Elenco: Eva Green, Juno Temple, María Valverde.

Direção: Jordan Scott Gênero: Drama   Trailer: Aqui

Testemunhas de uma Guerra

Mark (Colin Farrell) e David (Jamie Sives) são amigos e experientes fotógrafos de guerra que buscam imagens no Kurdistão, uma região considerada muito perigosa. Mark, ambicioso, quer ficar mais uns dias no campo de guerra, em busca de uma foto exclusiva, mas David só pensa em voltar para a sua esposa, pois já não agüenta mais tanta violência. Mark acorda em sua cidade natal, repleto de ferimentos e hematomas e descobre que David não conseguiu voltar. Incapaz de reassumir sua vida, desorientado e confuso, Mark preocupa a todos, especialmente sua esposa Elena (Paz Vega) que se preocupa não só com Mark mas com o mistério que envolve o desaparecimento de David.

Elenco: Colin Farrell, Paz Vega, Christopher Lee, Kelly Reilly, Juliet Stevenson.
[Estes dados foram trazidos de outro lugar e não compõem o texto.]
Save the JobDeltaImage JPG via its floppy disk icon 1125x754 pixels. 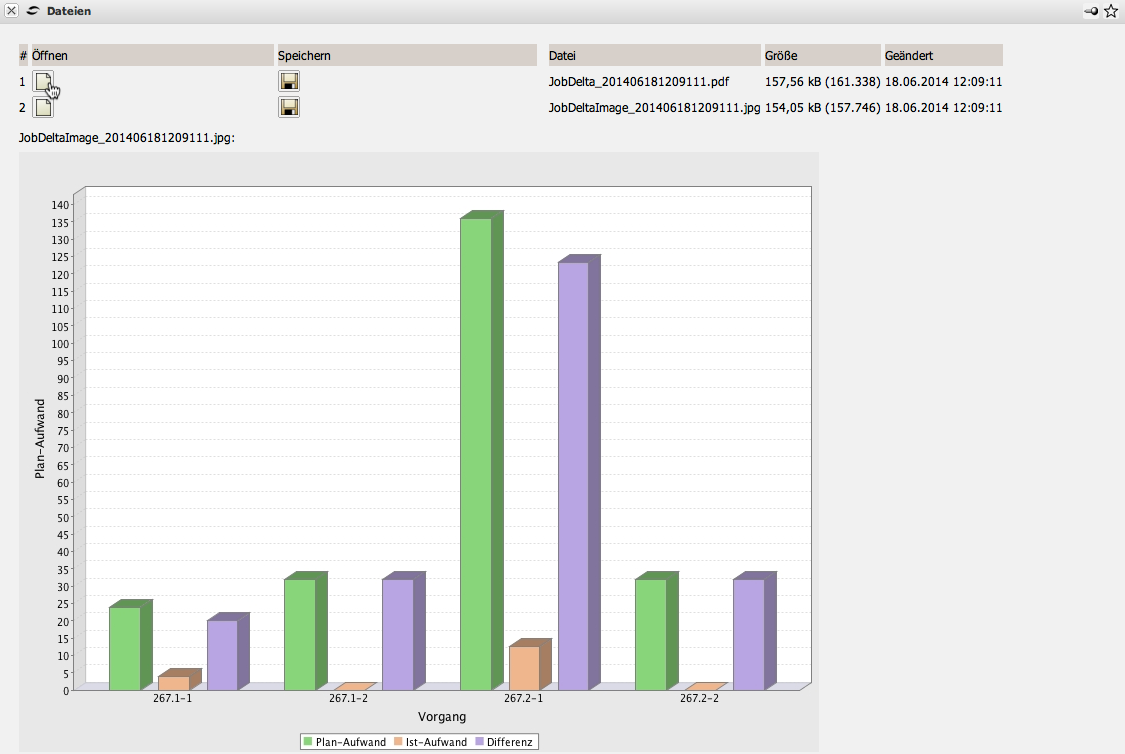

Direção: Danis Tanovic Gênero: Drama/Guerra   Trailer: Aqui

Ninja

Um Ninja Americano viaja do Japão para os Estados Unidos com a missão de impedir que uma valiosa coleção de armas caia nas mãos da perigosa Yakuza. A história continua tão verdadeira hoje como era no tempo do antigos Samurais: as armas do Ninja tem poderes lendários tanto para o bem quando para o mal. As armas mortais do último Koga Ninja foram confiadas a um aprendiz americano de Ninjitsu estudando no Japão. Instruído pelo seu Sensei a retornar para Nova York e proteger as armas a todos custo, ele deve derrotar os assassinos da Yakuza que estão em seu encalço e, ainda, impedir que o poder das armas caiam nas mãos erradas.

Elenco: Scott Adkins, Tsuyoshi Ihara.